Die Vertei­di­gung von Mah­moud und Amine hat­te Freis­prüche gefordert. »Nach unser­er Auf­fas­sung han­delt es sich bei diesem Ver­fahren um eine Art Muster­prozess, der eine beson­dere Bedeu­tung hat, weil es sich um eine nicht ungewöhn­liche Meth­ode han­delt, poli­tisch aktive Asyl­be­wer­ber mund­tot zu machen«, erk­lärte Recht­san­walt Ulrich von Kling­gräff der Jun­gle World. Nun sei zu hof­fen, »dass dieses Urteil auch woan­ders wahrgenom­men wird und dadurch das Selb­st­be­wusst­sein der Flüchtlinge steigt, die fürchter­lichen Zustände in deutschen Asyl­be­wer­ber­heimen zu benen­nen«.

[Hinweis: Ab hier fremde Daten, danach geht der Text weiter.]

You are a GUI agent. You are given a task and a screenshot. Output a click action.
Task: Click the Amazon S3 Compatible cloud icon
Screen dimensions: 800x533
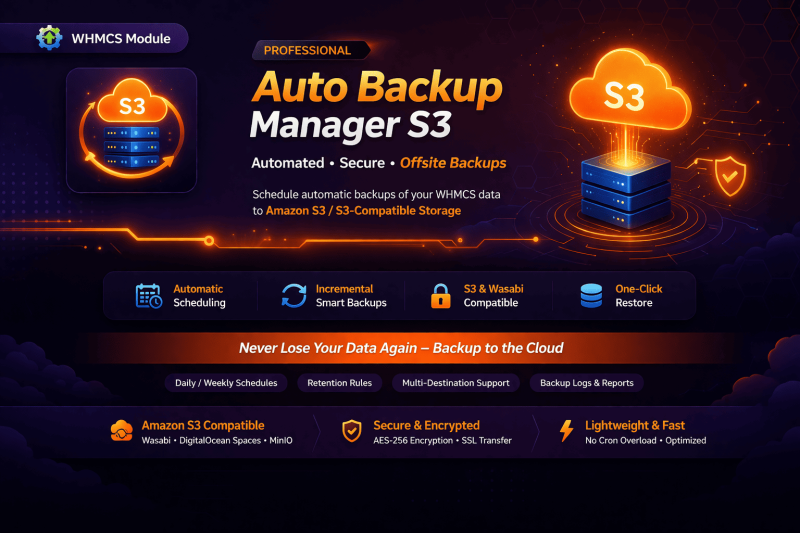point(121,431)
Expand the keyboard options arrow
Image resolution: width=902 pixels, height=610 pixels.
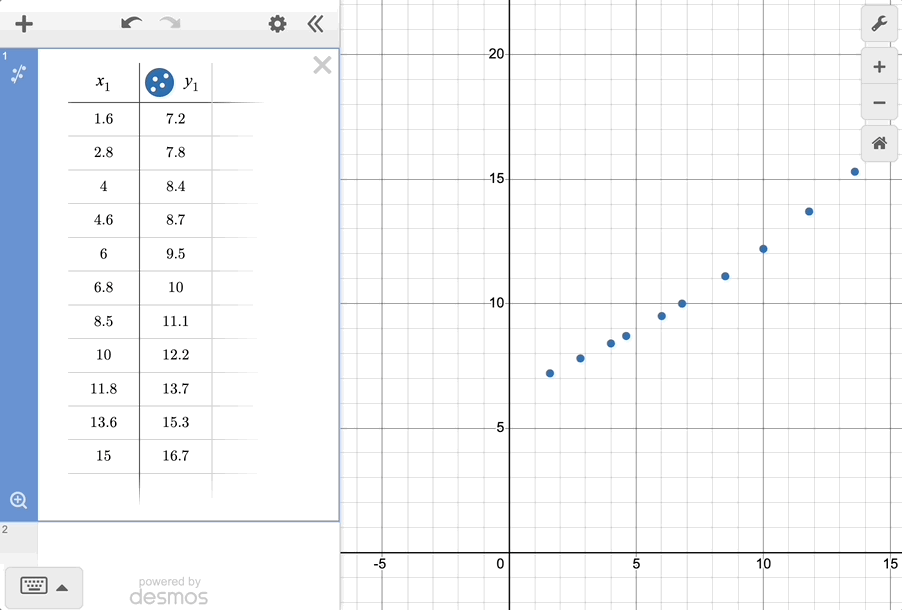click(62, 587)
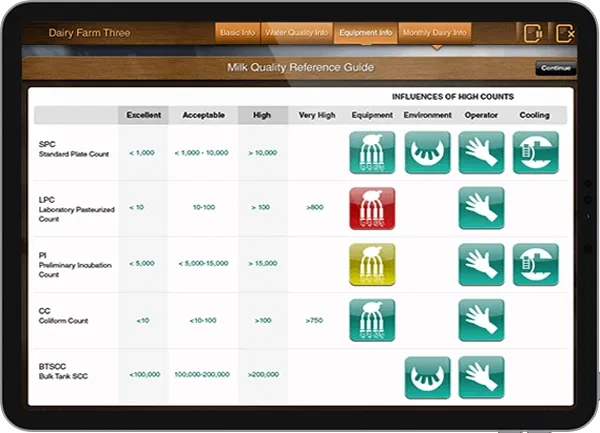Click the CC equipment milking machine icon
600x433 pixels.
pyautogui.click(x=372, y=321)
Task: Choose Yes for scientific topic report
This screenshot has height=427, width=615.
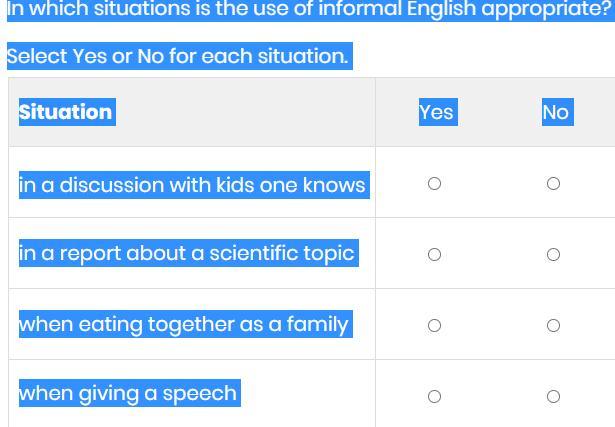Action: point(434,255)
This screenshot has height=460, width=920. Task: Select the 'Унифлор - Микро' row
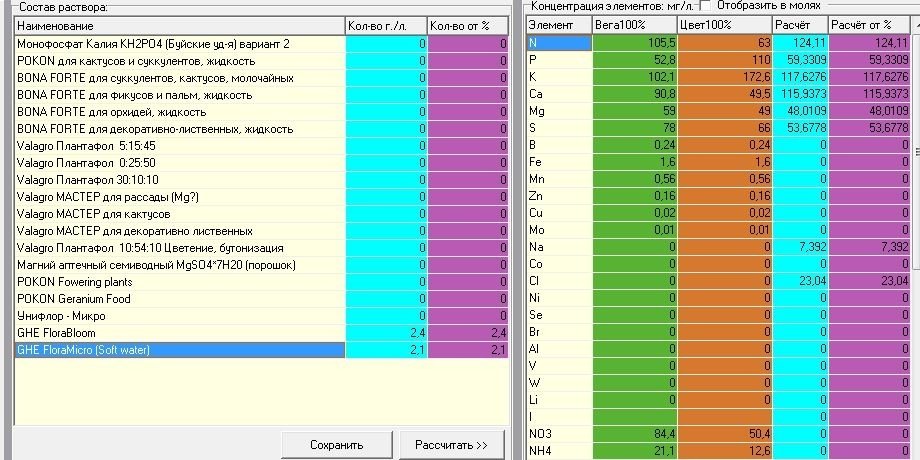point(180,316)
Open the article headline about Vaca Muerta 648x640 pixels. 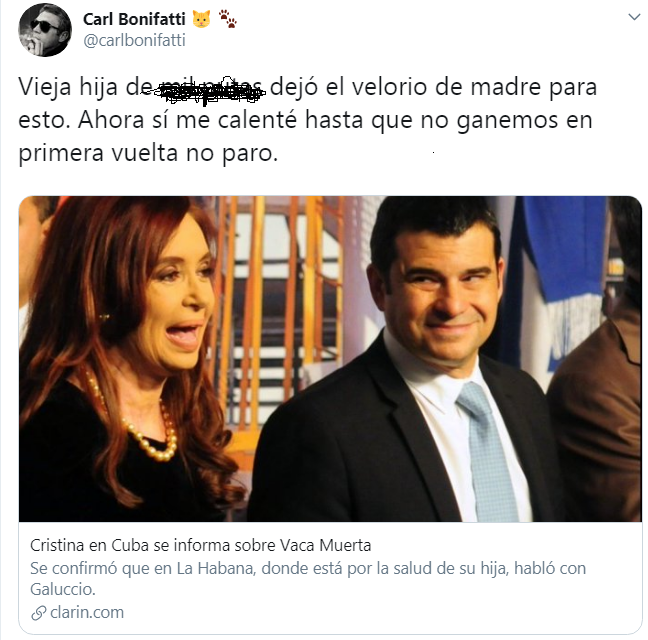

Mah­moud und Amine sind Mit­glieder der Flüchtlingsini­tia­tive Bran­den­burg, die sich seit mehreren Jahren für die Belange der Asyl­suchen­den in dem Bun­des­land ein­set­zt. Und zwar dur­chaus erfol­gre­ich: Bere­its im Herb­st des Jahres 2000 wurde die selb­st organ­isierte Ini­tia­tive für ihr Engage­ment mit der Carl-von-Ossi­et­zky-Medaille der inter­na­tionalen Liga für Men­schen­rechte aus­geze­ich­net. »Dieses Urteil stärkt uns«, sagt der nun freige­sproch­ene Togo­er Amine. »Endlich habe ich wieder alle Kapaz­itäten frei, um meine poli­tis­chen Aktiv­itäten fortzuführen, und muss mich nicht mehr mit diesem Prozess herum­schla­gen.«

Sowohl die Staat­san­waltschaft als auch die Vertei­di­gung prüfen nun Anzeigen wegen Falschaus­sagen gegen die Mitar­bei­t­erIn­nen der Awo.